Segment Start: Given information

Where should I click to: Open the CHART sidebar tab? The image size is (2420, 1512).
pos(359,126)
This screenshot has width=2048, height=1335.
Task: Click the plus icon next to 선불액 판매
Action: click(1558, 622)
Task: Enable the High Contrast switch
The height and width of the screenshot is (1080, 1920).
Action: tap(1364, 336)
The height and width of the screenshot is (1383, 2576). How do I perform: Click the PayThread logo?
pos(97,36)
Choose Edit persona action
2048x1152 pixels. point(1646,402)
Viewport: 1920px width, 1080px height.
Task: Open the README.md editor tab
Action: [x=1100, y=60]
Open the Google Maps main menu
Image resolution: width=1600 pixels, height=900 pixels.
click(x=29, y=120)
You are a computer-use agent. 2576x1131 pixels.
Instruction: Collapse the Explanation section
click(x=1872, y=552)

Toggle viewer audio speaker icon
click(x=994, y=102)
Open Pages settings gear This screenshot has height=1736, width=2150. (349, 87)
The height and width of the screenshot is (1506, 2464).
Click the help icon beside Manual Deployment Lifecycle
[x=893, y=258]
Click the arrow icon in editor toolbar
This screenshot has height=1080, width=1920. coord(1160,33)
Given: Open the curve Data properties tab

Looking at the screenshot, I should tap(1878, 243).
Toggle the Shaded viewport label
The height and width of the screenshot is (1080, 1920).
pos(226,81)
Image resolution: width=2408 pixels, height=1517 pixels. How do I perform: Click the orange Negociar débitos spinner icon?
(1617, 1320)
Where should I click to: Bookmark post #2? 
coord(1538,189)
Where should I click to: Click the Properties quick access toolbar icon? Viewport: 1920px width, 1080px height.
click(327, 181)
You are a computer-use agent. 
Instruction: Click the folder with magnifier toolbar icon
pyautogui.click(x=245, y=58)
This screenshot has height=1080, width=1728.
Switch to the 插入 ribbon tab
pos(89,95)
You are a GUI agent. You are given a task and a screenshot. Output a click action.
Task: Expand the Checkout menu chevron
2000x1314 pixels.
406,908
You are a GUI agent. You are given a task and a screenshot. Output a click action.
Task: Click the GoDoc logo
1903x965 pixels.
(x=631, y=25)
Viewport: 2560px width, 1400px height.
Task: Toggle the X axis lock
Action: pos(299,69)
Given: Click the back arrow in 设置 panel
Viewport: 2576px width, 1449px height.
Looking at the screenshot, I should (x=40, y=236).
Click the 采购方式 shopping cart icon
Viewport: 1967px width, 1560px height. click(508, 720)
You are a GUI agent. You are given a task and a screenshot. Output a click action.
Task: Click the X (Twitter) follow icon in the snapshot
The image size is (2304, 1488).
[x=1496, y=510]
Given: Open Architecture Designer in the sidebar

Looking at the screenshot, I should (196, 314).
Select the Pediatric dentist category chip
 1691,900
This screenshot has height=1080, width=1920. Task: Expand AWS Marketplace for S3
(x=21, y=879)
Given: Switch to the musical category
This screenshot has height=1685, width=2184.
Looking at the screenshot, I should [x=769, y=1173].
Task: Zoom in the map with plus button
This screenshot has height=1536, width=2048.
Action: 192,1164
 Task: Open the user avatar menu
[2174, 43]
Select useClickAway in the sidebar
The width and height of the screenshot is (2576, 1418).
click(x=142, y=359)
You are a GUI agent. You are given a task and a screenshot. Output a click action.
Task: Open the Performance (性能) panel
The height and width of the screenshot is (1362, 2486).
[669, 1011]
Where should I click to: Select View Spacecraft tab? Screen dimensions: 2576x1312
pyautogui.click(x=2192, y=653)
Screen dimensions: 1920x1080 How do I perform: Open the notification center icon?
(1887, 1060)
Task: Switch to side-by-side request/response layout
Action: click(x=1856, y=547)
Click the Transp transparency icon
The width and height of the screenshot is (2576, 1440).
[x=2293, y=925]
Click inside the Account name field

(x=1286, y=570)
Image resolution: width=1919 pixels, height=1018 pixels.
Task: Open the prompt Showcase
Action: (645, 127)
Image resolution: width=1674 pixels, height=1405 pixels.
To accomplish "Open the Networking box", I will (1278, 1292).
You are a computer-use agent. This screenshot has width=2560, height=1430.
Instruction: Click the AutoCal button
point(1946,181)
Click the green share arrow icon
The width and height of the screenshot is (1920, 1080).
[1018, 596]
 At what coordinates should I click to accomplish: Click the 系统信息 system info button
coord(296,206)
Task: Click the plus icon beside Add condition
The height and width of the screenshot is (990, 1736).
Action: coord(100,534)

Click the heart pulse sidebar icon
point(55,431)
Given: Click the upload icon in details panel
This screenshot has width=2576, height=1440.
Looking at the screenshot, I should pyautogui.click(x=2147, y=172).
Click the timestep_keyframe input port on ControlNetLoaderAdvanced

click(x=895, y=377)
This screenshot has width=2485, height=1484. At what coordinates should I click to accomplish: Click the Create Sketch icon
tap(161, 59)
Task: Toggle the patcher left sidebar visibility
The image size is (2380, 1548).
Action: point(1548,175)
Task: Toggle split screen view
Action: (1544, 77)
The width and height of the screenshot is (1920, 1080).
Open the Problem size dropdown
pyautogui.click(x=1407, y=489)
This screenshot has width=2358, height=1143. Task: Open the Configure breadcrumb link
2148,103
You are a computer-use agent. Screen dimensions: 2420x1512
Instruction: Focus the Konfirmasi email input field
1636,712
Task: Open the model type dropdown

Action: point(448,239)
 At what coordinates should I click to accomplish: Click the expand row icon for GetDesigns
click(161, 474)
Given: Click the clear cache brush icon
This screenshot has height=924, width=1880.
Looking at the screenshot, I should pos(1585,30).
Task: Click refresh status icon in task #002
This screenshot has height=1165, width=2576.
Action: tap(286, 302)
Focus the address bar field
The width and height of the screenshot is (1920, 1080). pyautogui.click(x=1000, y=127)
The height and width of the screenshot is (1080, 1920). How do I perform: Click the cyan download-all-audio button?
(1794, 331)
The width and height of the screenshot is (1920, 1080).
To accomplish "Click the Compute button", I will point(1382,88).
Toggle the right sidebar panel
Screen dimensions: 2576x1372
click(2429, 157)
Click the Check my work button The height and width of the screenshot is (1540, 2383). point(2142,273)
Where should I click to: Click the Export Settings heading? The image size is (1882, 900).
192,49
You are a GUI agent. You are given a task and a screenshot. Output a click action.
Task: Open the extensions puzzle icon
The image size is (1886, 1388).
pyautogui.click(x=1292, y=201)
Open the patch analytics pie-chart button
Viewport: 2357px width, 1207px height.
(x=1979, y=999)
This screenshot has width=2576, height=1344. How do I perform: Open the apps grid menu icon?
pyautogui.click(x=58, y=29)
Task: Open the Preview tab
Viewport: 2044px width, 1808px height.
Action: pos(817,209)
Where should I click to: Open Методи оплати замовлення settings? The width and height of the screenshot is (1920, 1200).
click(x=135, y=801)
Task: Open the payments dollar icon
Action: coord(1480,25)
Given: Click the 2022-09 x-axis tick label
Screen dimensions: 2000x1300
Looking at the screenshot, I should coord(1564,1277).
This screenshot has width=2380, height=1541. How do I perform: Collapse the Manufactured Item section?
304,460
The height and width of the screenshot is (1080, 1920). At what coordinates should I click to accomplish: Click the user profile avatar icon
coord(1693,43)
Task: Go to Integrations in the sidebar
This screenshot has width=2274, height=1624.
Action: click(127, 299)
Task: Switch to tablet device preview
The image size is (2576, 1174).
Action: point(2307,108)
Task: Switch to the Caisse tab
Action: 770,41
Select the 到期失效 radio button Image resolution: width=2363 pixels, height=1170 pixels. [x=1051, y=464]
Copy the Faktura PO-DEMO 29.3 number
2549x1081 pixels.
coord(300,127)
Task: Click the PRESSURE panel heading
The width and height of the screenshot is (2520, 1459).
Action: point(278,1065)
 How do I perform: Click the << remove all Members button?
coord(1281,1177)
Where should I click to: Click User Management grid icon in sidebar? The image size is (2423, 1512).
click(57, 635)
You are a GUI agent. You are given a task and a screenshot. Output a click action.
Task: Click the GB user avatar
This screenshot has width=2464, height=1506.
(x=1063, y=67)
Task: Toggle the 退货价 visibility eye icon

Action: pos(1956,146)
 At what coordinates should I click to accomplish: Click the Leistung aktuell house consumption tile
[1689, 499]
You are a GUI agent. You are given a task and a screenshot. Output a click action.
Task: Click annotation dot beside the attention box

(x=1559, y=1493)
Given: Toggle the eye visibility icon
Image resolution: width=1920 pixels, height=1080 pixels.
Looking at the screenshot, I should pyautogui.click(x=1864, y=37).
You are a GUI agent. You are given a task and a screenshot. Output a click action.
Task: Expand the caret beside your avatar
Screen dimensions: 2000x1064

Segment End: Given information

Would you print, exactly as written, every line above from the one holding "This screenshot has width=2380, height=1541." through the one holding "Task: Click the GB user avatar", with both included and no other lines?

This screenshot has width=2380, height=1541. How do I perform: Collapse the Manufactured Item section?
304,460
The height and width of the screenshot is (1080, 1920). At what coordinates should I click to accomplish: Click the user profile avatar icon
coord(1693,43)
Task: Go to Integrations in the sidebar
This screenshot has width=2274, height=1624.
Action: click(127, 299)
Task: Switch to tablet device preview
The image size is (2576, 1174).
Action: point(2307,108)
Task: Switch to the Caisse tab
Action: 770,41
Select the 到期失效 radio button Image resolution: width=2363 pixels, height=1170 pixels. [x=1051, y=464]
Copy the Faktura PO-DEMO 29.3 number
2549x1081 pixels.
coord(300,127)
Task: Click the PRESSURE panel heading
The width and height of the screenshot is (2520, 1459).
Action: point(278,1065)
 How do I perform: Click the << remove all Members button?
coord(1281,1177)
Where should I click to: Click User Management grid icon in sidebar? The image size is (2423, 1512).
click(57, 635)
You are a GUI agent. You are given a task and a screenshot. Output a click action.
Task: Click the GB user avatar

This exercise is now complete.